Foundation's Fear Page 6


 “Appropriate to the occasion. I want to show that I’m still just a professor.”

 She worked on the dress some more and finally said, “You know, some husbands would enjoy watching their wives do this.”

 Hari looked up as she wriggled into the last of the clingy en­ semble in amber and blue. “Surely you don’t want to get me all excited and then have to endure the reception that way.”

 She smiled impishly. “That’s exactly what I want.”

 He lounged back in his airchair and sighed theatrically. “Math­

 ematics is a finer muse. Less demanding.”

 She tossed a shoe at him, missing by a precise centimeter.

 Hari grinned. “Careful, or the Specials will rush to defend me.”

 Dors began her finishing touches and then glanced at him, puzzled. “You are even more distracted than usual.”

 “As always, I fit my research into the nooks and crannies of life.”

 “The usual problem? What’s important in history?”

 “I’d prefer to know what’s not.”

 “I agree that the customary mega-history approach, economics and politics and the rest, isn’t enough.”

 Hari looked up from his pad. “There are some historians who think that the little rules of a society have to be counted, to under­ stand the big laws that make it work.”

 “I know that research.” Dors twisted her mouth doubtfully. “Small rules and big laws. How about simplifying? Maybe the laws are just all the rules, added up?”

 “Of course not.”

 “Example,” she persisted.

 He wanted to think, but she would not be put off. She poked him in the ribs. “Example!”

 “All right. Here’s a rule: Whenever you find something you like, buy a lifetime supply, because they’re sure to stop making it.”

 “That’s ridiculous. A joke.”

 “Not much of a joke, but it’s true.”

 “Well, do you follow this rule?”

 “Of course.”

 “How?”

 “Remember the first time you looked in my closet?”

 She blinked. He grinned, recalling. She had been subtly snooping, and slid aside the large but feather-light door. In a rectangular grid of shelves were clothes sorted by type, then color. Dors had gasped. “Six blue suits. At least a dozen padshoes, all black. And shirts!—off-white, olive, a few red. At least fifty! So many, all alike.”

 “And exactly what I like,” he had said. “This also solves the problem of choosing what to wear in the morning. I just reach in at random.”

 “I thought you wore the same clothes day after day.”

 He had raised his eyebrows, aghast. “The same? You mean, dirty clothes?”

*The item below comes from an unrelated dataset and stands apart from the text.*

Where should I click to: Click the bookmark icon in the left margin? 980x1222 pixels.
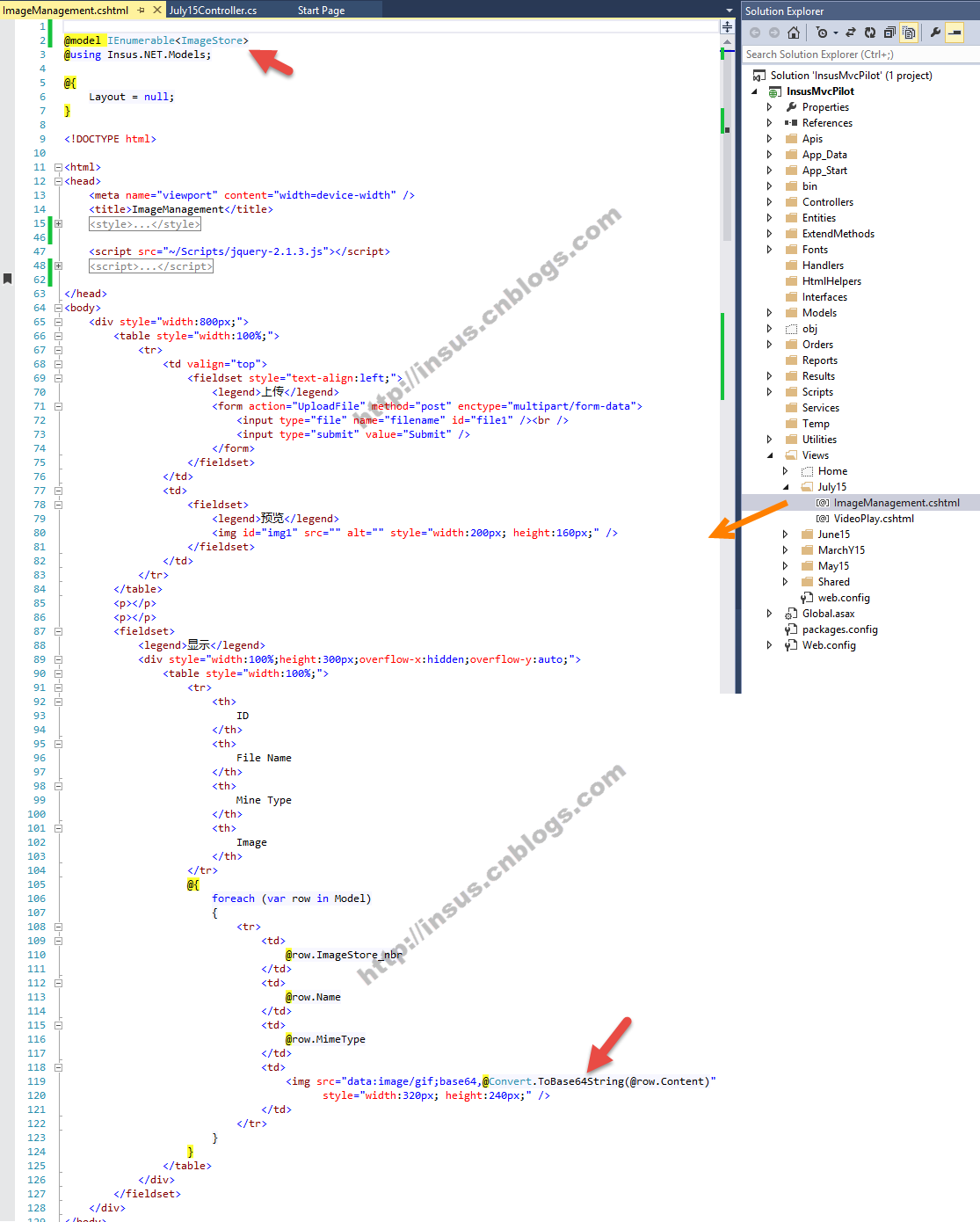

 “Well, when they didn’t change…”

 “I change every day!” He chuckled, remembering, and said, “Then I usually put on the same outfit the next day, because I like it. And you will not find any of those available in the stores again.”

 “I’ll say,” she said, fingering the weave on his shirts. “These are at least four seasons out of fashion.”

 “See? The rule works.”

 “To me, a week is twenty-one clothing opportunities. To you, it’s a chore.”

 “You’re ignoring the rule.”

 “How long did you dress that way?”

 “Since I noticed how much time I spent making decisions about what to wear. And that what I really liked to wear wasn’t in the stores very often. I generalized a solution to both problems.”

 “You’re amazing.”

 “I’m simply systematic.”

 “You’re obsessional.”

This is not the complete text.